Summer is Ice Cream.
Summer begins the season of the Great Nostalgia for me. Nostalgia is made up of the memories in the back corner of your brain that trigger something emotionally special and make you want to close your eyes and be transported back to that time. The smell of charcoal heating up on a grill, the sound of crickets chirping in the evening, the lightning bugs slow on and off flash during the hour that dusk falls, the smell of salty sea air in the car when you get close to the beach and for me, the taste of Ice Cream.
Last night while I was enjoying my Brownie Deluxe in the peace and quiet of my house I fell victim to the Great Nostalgia. I was victimized so much so that when I finished my treat, I went outside and laid down on the concrete on my back by the pool while it was starting to get dark to watch the clouds move ever so slowly, listening to the locusts and crickets and searching for the fleeting flash of a lighting bug. No thoughts of anyone or anything that I should be doing, just laying there enjoying the sounds and sights of summer... just like a kid.
Why is it that when we grow up that we turn off the parts of our brains that let us do nothing or use our imaginations and create memories for the Great Nostalgia? I decided at that point that I needed to exercise my ability to do nothing, let my brain soak up my surroundings, imagine my life with prince's on horses and fights with trolls and evil monsters with my elementary school friends out behind the McCarthy-Towne yard where the pine trees hung low, and remember how we used a magnifying glass while hiding inside the large tires in the school yard to burn holes in a leaf without getting caught by the teacher.
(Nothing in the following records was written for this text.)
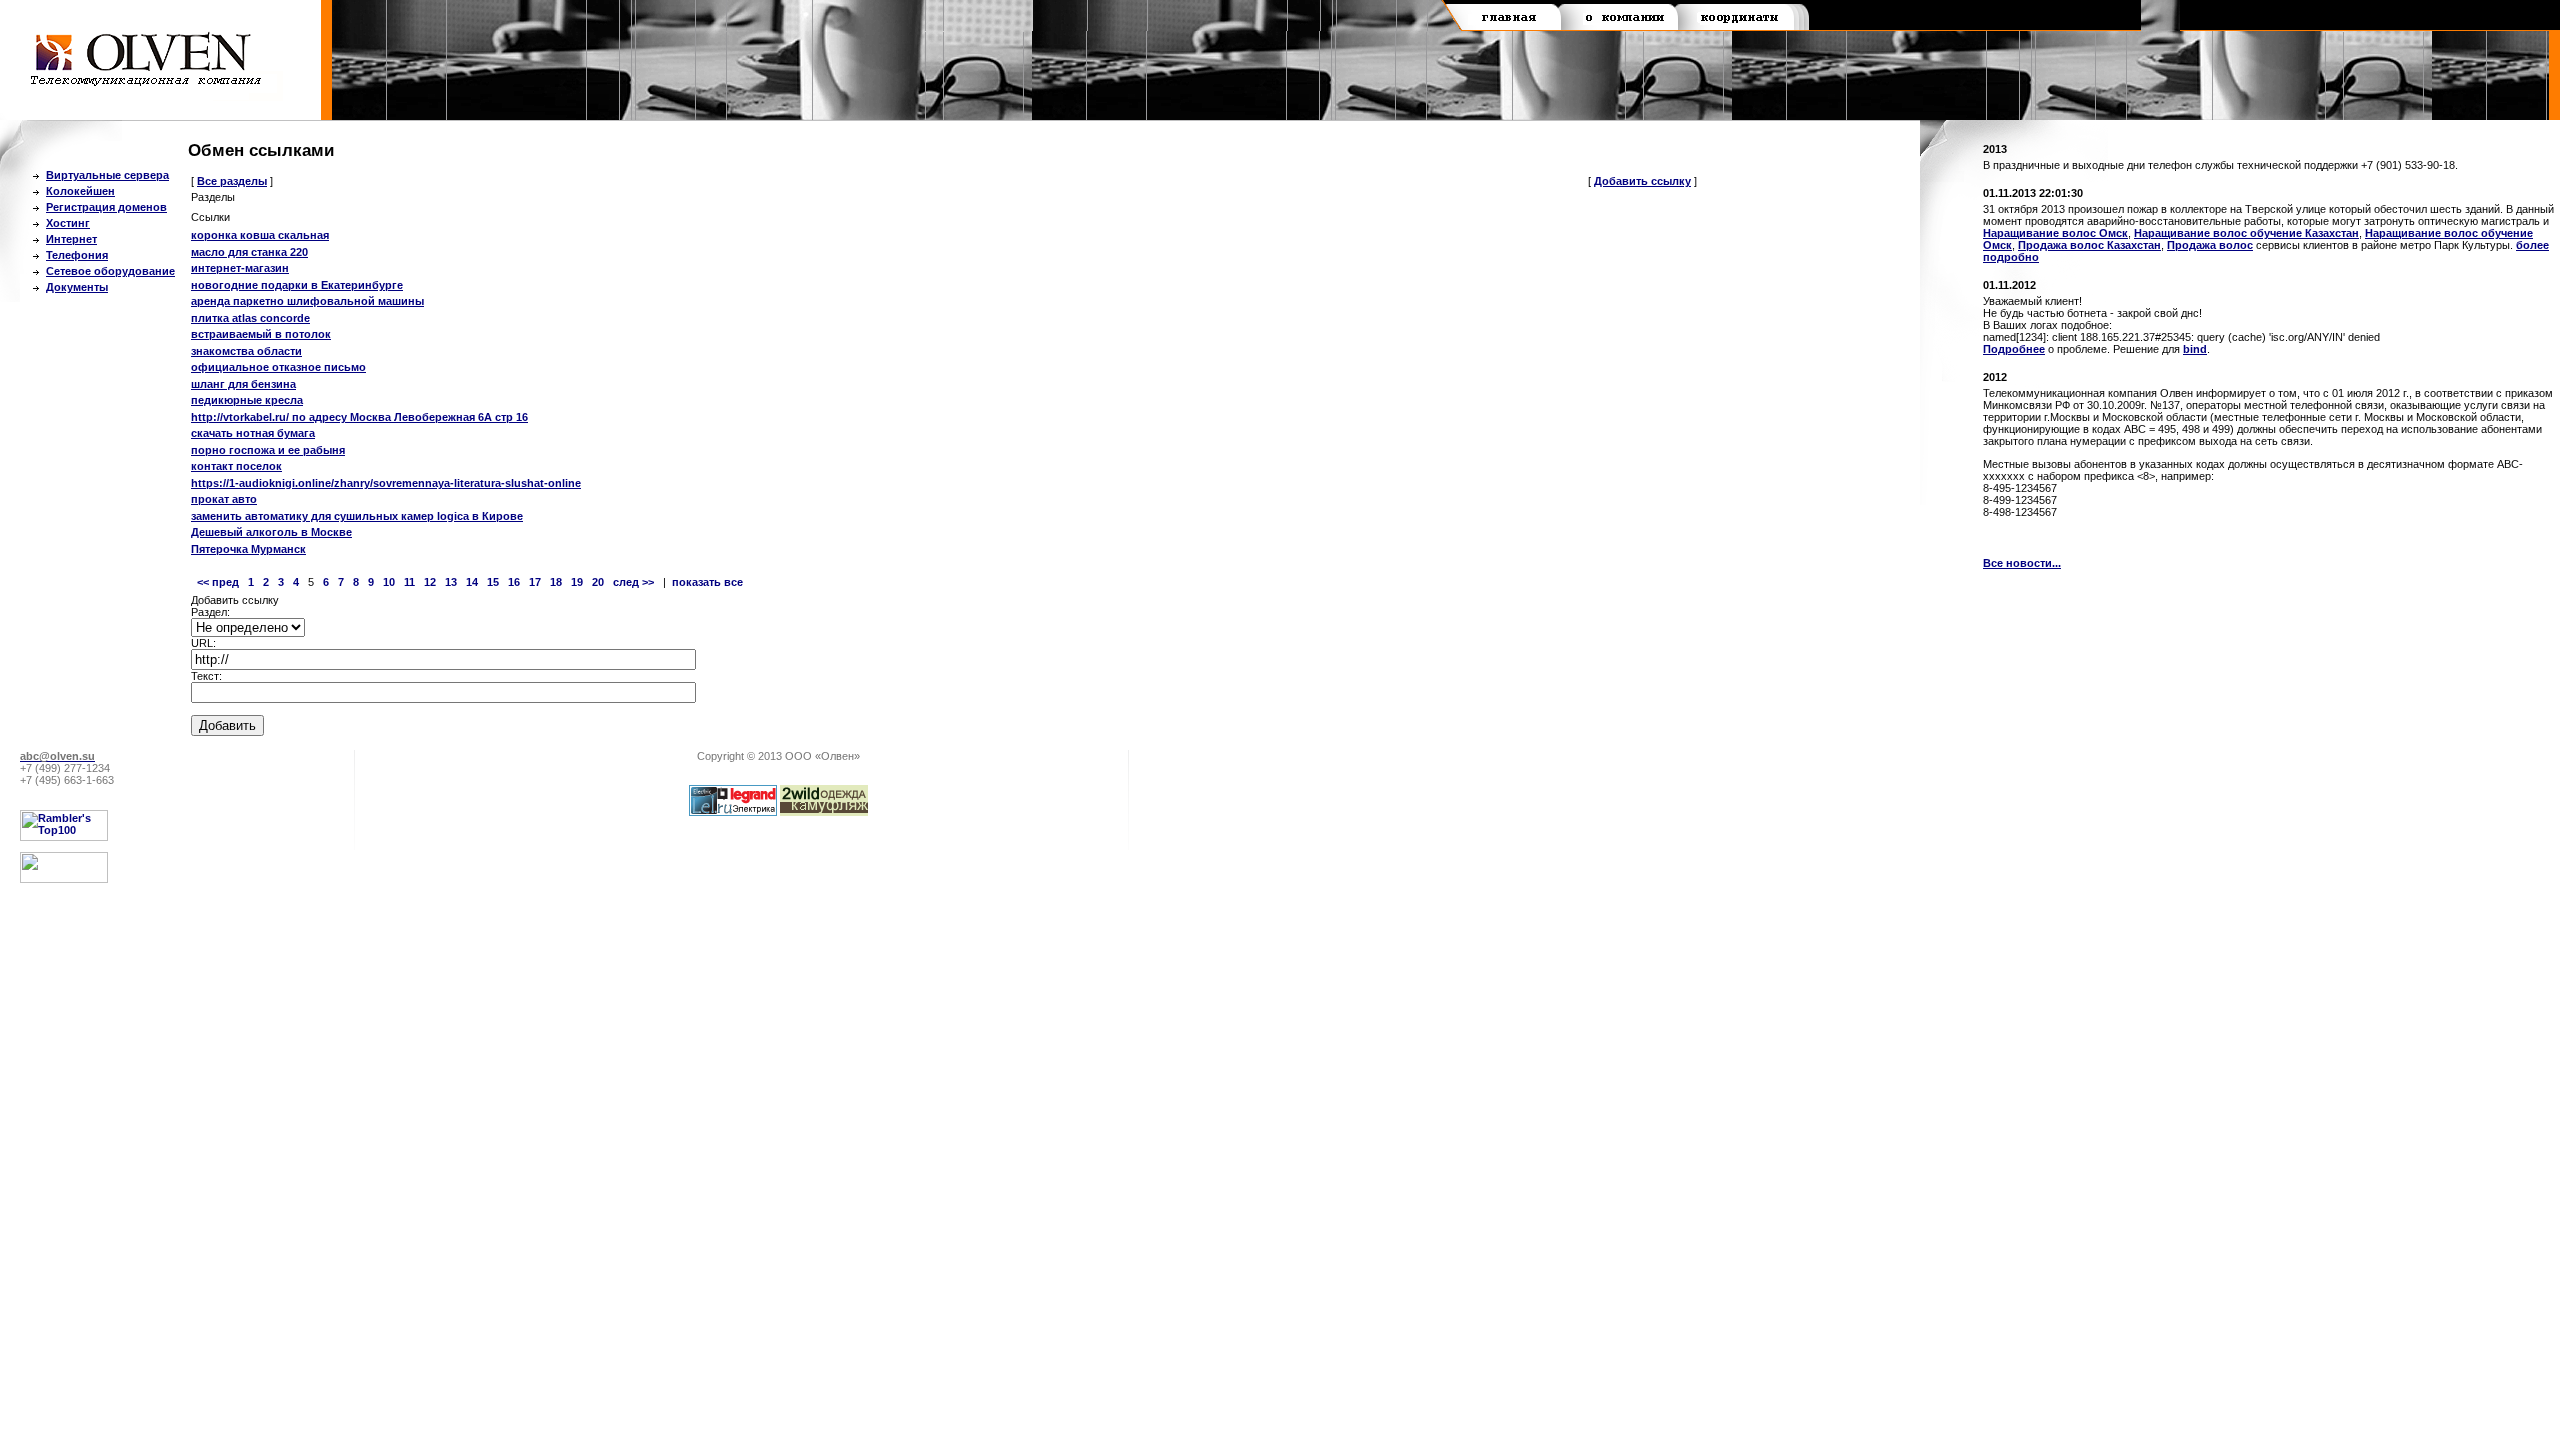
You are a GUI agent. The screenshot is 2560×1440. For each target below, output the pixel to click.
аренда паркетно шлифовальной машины (307, 301)
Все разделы (232, 181)
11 (409, 582)
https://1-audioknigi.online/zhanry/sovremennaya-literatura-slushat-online (386, 483)
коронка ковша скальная (260, 235)
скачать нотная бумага (253, 433)
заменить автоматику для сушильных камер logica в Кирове (357, 516)
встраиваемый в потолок (261, 334)
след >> (633, 582)
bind (2195, 349)
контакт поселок (236, 466)
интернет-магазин (240, 268)
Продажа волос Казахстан (2089, 245)
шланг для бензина (243, 384)
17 (535, 582)
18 (556, 582)
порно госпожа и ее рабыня (268, 450)
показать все (707, 582)
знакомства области (246, 351)
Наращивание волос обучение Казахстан (2246, 233)
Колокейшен (80, 191)
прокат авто (224, 499)
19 (577, 582)
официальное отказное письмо (278, 367)
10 (389, 582)
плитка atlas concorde (250, 318)
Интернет (71, 239)
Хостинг (68, 223)
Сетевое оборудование (110, 271)
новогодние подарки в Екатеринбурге (297, 285)
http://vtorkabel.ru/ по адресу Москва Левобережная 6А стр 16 (359, 417)
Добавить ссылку (1642, 181)
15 (493, 582)
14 (472, 582)
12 (430, 582)
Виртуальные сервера (107, 175)
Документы (77, 287)
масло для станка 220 (249, 252)
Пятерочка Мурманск (248, 549)
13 (451, 582)
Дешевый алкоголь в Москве (271, 532)
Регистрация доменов (106, 207)
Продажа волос (2210, 245)
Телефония (77, 255)
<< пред (218, 582)
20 (598, 582)
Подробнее (2014, 349)
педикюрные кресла (247, 400)
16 (514, 582)
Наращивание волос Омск (2055, 233)
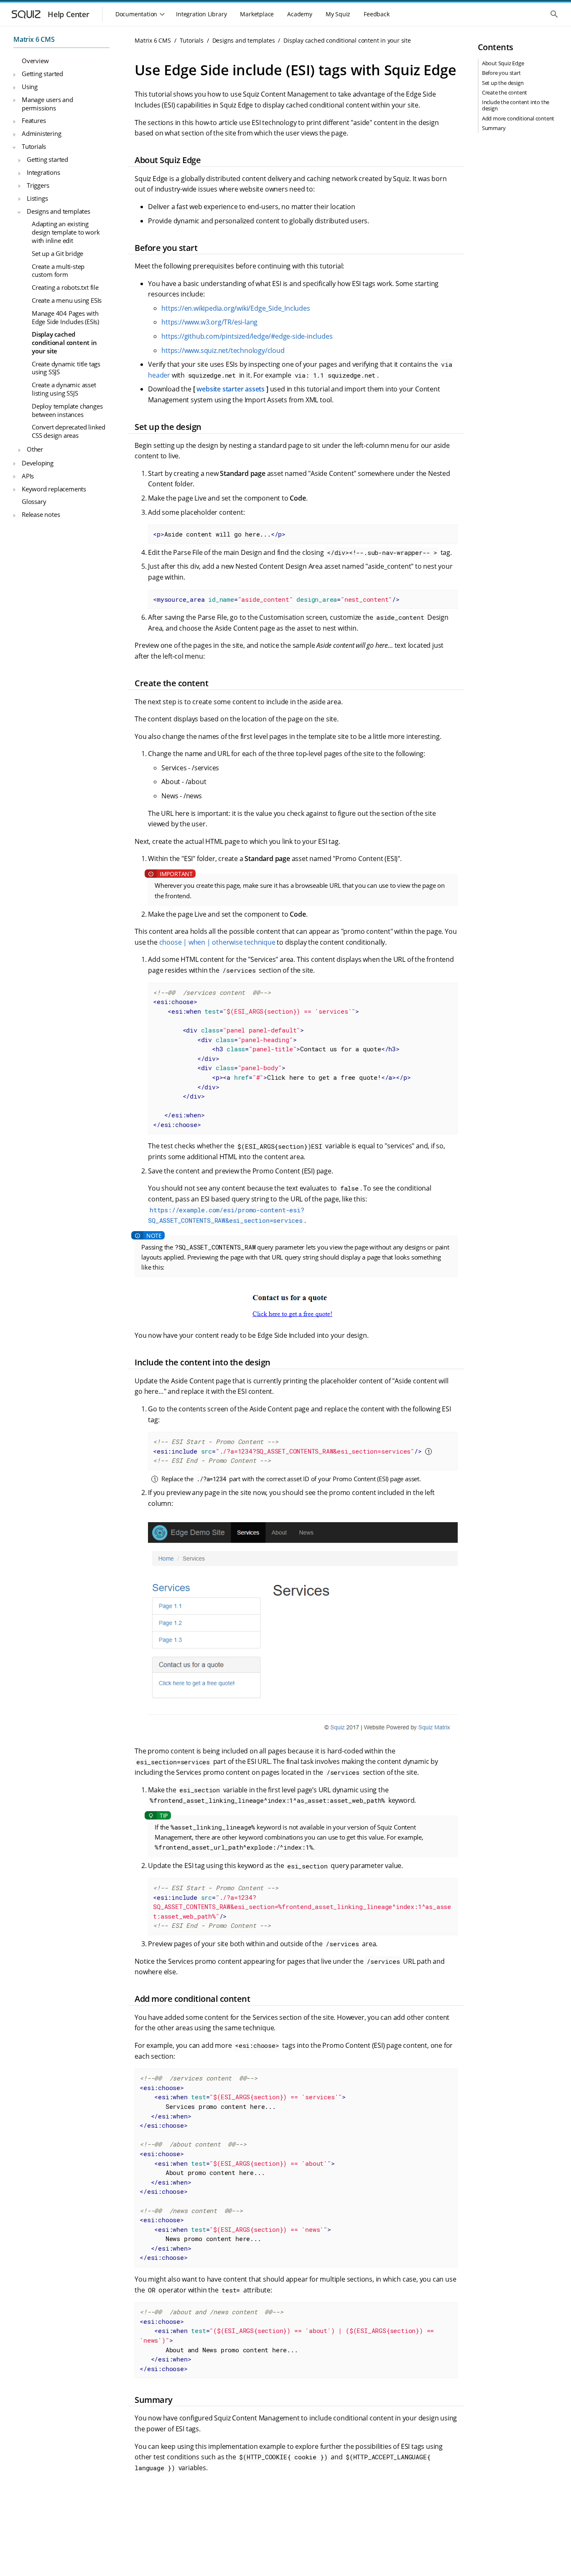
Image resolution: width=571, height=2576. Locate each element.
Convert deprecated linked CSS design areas (68, 431)
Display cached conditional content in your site (64, 342)
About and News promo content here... (289, 2340)
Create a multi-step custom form (58, 270)
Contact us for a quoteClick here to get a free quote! (281, 1058)
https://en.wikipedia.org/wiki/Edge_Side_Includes (235, 308)
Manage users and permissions (47, 103)
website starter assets (230, 389)
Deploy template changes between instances (67, 410)
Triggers (38, 185)
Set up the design (503, 83)
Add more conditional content (518, 118)
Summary (494, 128)
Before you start (501, 73)
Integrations (43, 172)
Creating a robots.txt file (65, 287)
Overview (35, 61)
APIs (28, 476)
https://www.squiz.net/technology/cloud (222, 350)
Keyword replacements (54, 489)
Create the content (504, 92)
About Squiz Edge (503, 63)
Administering (41, 134)
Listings (37, 198)
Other (35, 449)
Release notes (41, 515)
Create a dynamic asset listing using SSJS (64, 389)
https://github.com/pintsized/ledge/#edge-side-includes (246, 336)
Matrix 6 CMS (34, 39)
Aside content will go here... (219, 534)
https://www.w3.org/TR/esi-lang (209, 322)
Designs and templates (58, 211)
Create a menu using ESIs (67, 300)
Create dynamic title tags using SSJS (66, 368)
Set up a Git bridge (57, 253)
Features (34, 121)
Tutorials (34, 147)
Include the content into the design (515, 105)
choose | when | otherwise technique (217, 942)
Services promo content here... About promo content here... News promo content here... (243, 2168)
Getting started (42, 73)
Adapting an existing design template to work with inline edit (65, 232)
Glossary (34, 502)
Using (30, 86)
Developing (38, 463)
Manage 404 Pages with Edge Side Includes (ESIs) (65, 317)
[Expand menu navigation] (14, 75)
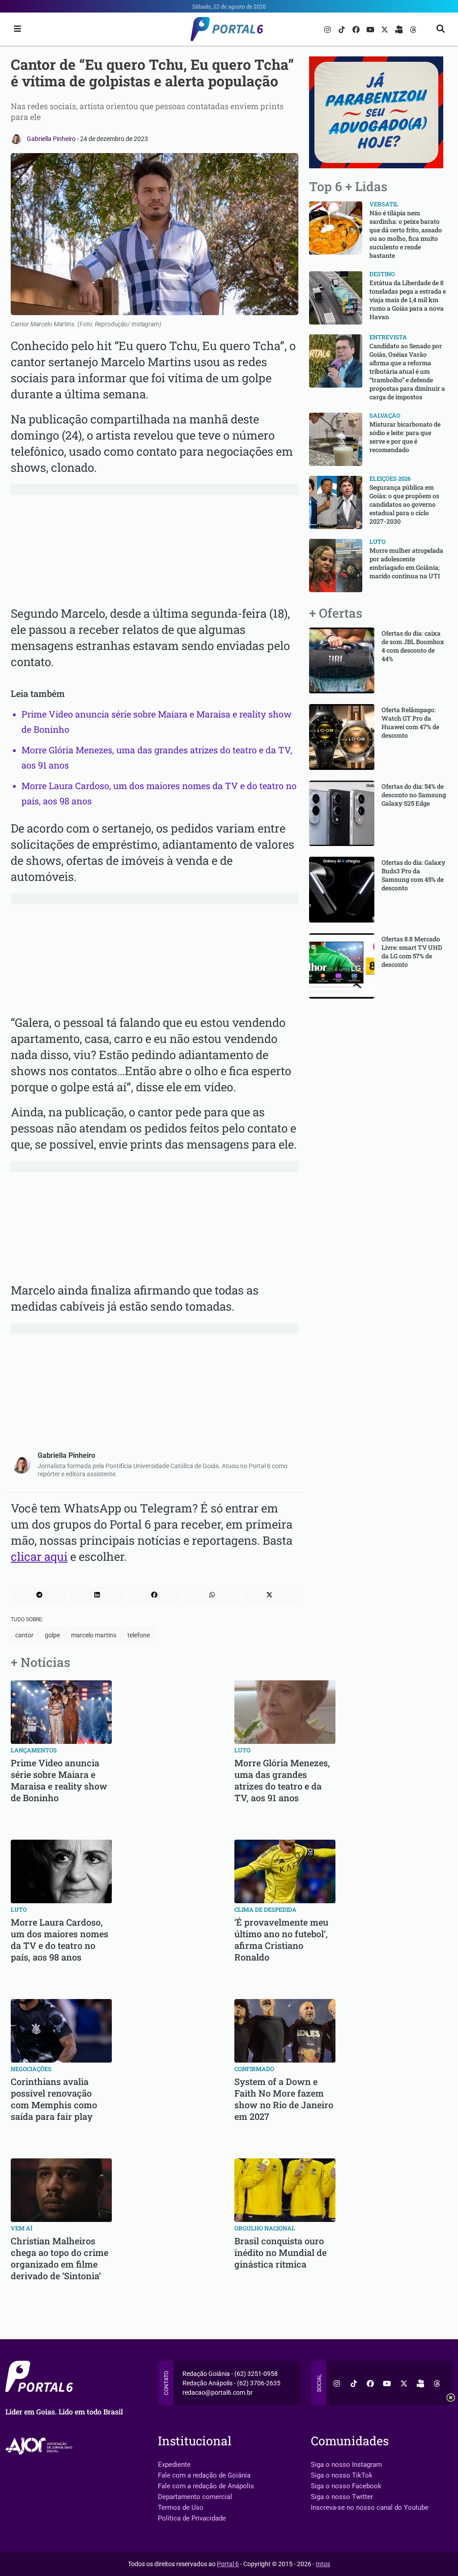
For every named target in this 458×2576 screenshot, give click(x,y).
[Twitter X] (385, 29)
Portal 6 (228, 2563)
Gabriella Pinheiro (52, 138)
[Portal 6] (229, 28)
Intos (323, 2563)
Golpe (52, 1635)
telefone (138, 1635)
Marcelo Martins (93, 1635)
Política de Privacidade (192, 2518)
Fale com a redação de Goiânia (204, 2475)
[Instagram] (328, 29)
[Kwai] (399, 29)
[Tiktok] (342, 29)
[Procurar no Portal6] (440, 29)
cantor (24, 1635)
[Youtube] (371, 29)
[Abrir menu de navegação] (15, 29)
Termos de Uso (181, 2507)
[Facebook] (357, 29)
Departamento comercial (195, 2497)
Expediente (174, 2465)
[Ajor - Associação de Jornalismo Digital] (40, 2446)
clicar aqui (39, 1556)
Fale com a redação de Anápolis (206, 2486)
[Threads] (413, 29)
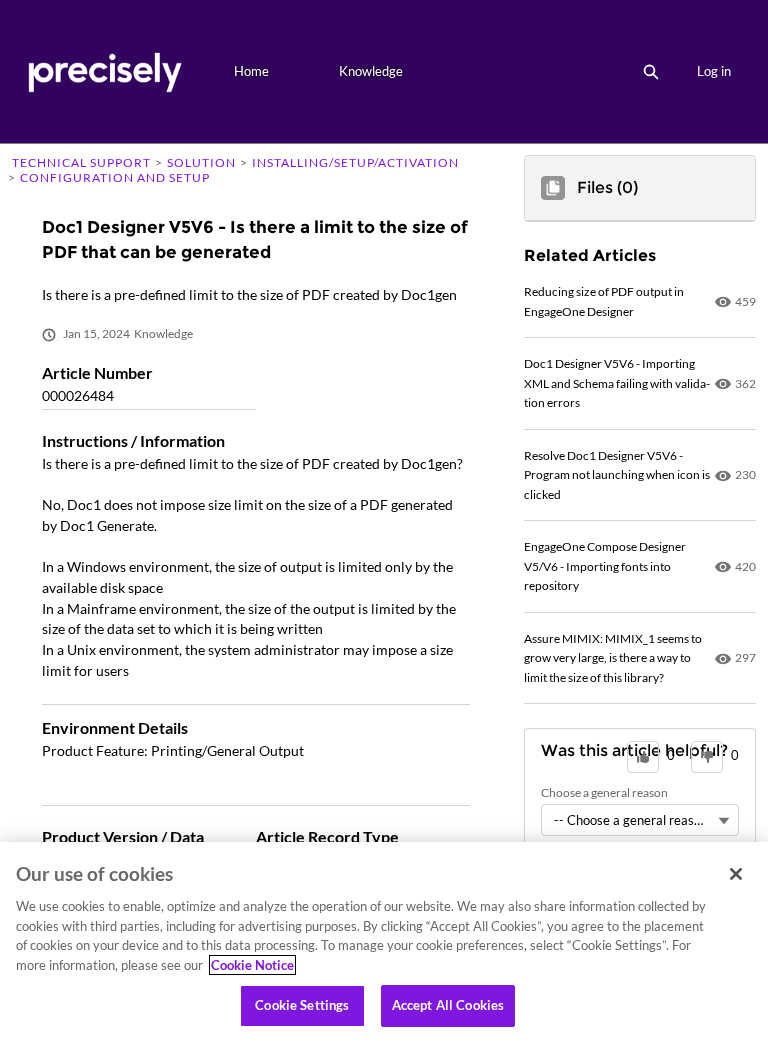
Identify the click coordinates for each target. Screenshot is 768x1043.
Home (251, 71)
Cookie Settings (302, 1005)
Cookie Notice (252, 965)
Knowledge (371, 71)
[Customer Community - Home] (104, 71)
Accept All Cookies (448, 1005)
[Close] (736, 874)
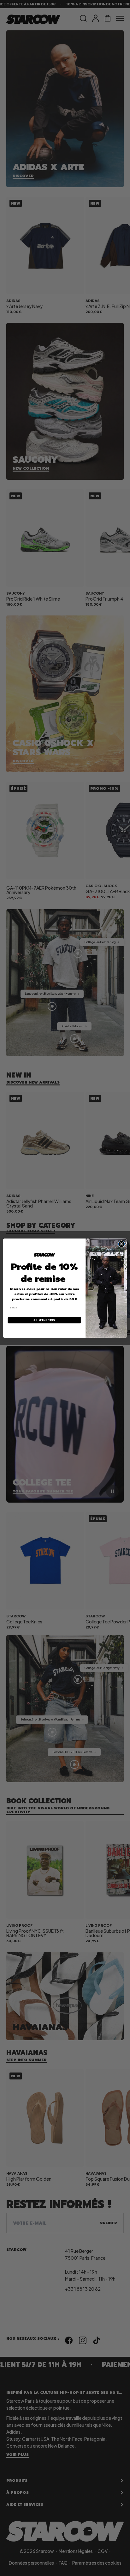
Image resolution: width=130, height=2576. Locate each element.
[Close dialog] (121, 1244)
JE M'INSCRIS (44, 1320)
In that Great Nostalgia is where my father now lives as well as the trolls and prince's. I remember him taking me and my brothers to Friendly's to get Ice Cream during the summer (when we needed a fast treat and didn't have time to wait in line at Kimball's). I distinctly remember my Dad, me and my two brothers walking out across the parking lot with sugar cones in hand and me licking my treat right onto the ground in front of me. As the last of five children it was my role to immediately start crying for pity and I knew that the crying would get my Dad to go back in and get me another cone. To my brothers dismay (because it would have been SO much more fun for them if I didn't get another one) my Dad would hand me the second cone with instructions of not to lick at the bottom of the ice-cream ball where it was dripping down my sugar cone to avoid the catastrophe all over again.
As you raise your children, have time off with your family and enjoy the wonderful days of Summer, create the Great Nostalgia, relive it and never forget what it's like to be a kid eating Ice Cream with your Dad.

I've reached an age where I'm getting flashbacks of my childhood. They are more intense than any memory I've had before. It seems there are so many terrible past moments which have been deeply buried. Now, as an adult, I must accept get over them, and move forward.
ReplyDeleteHaving said that, there are some wonderful, magically sweet ones also coming back to me; especially of my father and summertime! Like my loving Uncle Frank, my dad loved taking his kids out for ice cream. His favorite was Kimballs, where we would split their specials. I also recall a place called Buttricks, I think it was in Concord?
My memories of your Dad are all good. I remember him taking us digging for quahogs at the Cape. To this day, if I smell a cigar, I think of him. If I see an Truck with Xtra written on it, I think of his license plate, "Xtra5"!
My favorite memory of him was in August 1982, when Skip & I first bought an old house which needed a total rehab & renovation. While other adults were wondering what we had gotten ourselves into, Uncle Frank was the first to walk through it with a positive spirit and vision! He pointed out the great bones & qualities of owning such a historic gem, as we walked through the hot, run down, trash filled ( bad smelling!) house, we eventually called home. He was right, and I've always been grateful for his kind and uplifting words.